━━ Information shown ━━
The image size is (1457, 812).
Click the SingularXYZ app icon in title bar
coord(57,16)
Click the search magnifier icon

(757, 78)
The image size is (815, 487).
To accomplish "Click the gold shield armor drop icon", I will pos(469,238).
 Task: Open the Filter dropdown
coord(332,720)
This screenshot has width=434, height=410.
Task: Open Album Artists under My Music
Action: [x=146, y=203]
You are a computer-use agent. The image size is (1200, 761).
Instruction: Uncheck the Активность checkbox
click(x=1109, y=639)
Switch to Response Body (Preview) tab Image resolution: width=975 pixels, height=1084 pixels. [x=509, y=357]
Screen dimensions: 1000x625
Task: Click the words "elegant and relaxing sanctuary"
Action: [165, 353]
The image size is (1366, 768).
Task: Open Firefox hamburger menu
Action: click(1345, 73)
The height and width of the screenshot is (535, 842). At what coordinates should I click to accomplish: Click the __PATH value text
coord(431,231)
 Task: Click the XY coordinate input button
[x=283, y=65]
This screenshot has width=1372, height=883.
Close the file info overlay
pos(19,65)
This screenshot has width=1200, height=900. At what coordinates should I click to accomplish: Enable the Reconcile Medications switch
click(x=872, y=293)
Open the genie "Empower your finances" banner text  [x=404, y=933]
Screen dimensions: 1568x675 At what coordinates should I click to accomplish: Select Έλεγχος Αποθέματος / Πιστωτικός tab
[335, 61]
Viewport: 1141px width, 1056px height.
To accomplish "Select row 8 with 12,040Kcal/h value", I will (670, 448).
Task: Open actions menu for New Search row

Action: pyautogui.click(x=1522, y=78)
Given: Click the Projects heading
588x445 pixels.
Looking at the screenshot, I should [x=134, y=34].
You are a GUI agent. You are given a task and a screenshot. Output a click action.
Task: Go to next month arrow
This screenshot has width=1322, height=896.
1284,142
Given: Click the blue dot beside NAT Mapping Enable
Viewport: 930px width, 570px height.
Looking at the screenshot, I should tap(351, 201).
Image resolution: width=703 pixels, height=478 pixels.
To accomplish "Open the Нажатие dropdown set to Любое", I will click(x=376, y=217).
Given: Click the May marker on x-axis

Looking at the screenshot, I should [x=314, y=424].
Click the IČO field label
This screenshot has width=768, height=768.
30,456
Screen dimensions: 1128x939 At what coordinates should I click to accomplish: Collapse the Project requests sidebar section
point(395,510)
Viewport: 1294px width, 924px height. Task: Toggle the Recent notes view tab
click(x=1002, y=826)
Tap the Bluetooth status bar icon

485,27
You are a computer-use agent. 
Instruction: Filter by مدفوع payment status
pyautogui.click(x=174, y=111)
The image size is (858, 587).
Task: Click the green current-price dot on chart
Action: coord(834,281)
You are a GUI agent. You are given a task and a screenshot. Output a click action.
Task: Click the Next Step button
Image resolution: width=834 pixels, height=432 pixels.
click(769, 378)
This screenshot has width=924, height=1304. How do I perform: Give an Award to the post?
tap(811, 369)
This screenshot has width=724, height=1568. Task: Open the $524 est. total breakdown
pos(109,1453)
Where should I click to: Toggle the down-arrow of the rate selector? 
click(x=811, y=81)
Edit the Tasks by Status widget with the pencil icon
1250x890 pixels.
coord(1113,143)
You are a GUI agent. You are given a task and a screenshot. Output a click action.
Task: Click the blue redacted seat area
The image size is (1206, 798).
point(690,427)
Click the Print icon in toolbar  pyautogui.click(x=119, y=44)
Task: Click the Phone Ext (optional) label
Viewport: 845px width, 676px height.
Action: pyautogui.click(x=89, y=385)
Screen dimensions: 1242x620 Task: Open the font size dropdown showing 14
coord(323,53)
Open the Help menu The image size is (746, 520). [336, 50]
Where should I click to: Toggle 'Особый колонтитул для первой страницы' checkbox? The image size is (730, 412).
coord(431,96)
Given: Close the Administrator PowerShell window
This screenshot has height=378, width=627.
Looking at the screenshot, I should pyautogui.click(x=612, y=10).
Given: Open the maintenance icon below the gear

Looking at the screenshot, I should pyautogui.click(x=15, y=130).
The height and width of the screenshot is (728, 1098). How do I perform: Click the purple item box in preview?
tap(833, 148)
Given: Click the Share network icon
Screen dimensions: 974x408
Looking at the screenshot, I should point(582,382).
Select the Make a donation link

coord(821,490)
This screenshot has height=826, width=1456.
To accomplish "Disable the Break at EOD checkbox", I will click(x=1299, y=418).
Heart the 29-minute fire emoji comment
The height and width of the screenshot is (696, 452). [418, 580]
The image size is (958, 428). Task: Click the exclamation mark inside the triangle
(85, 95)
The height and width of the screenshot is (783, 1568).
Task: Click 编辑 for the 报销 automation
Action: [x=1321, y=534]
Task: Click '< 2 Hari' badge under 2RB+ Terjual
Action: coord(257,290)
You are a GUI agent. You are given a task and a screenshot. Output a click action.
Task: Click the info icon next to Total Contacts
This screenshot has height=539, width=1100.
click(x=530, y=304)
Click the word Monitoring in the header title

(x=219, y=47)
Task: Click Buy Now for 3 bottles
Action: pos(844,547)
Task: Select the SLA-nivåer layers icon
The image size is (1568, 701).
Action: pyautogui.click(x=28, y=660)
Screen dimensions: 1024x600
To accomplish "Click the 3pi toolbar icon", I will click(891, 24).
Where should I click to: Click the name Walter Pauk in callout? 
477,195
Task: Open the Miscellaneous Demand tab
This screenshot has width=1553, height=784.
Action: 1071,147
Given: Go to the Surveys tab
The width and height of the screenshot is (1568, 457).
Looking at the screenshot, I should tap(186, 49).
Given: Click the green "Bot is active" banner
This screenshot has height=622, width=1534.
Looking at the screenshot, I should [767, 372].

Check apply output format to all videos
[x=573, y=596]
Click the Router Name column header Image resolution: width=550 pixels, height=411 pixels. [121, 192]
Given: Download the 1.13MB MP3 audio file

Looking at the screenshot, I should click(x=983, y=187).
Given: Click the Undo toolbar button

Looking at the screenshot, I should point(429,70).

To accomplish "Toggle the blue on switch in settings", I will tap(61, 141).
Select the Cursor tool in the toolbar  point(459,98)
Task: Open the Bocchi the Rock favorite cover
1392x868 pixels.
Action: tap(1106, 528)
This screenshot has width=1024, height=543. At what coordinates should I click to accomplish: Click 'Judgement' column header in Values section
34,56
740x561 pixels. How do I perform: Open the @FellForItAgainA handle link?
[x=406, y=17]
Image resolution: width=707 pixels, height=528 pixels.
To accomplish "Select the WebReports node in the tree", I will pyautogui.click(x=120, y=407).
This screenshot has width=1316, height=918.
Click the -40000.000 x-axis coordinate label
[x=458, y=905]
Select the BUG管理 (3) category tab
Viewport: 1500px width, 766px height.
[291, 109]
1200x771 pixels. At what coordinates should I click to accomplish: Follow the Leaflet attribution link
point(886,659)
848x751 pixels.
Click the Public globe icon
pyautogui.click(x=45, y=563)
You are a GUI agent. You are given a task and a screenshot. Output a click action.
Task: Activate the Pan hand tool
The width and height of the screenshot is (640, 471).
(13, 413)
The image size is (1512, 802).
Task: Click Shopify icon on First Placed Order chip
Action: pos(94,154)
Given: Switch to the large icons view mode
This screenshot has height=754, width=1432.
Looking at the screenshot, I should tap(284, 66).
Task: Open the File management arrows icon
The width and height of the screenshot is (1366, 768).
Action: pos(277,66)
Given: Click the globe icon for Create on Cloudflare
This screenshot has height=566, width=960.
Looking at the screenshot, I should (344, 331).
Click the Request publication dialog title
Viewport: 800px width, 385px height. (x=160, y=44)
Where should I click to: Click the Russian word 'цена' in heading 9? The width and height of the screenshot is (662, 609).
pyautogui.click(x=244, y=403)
━━━
◆ Work to be completed ◆
Scan the entries above for the string "banner" and copy each line that contains it.

◆ Task answer ◆
Open the genie "Empower your finances" banner text  [x=404, y=933]
Given: Click the green "Bot is active" banner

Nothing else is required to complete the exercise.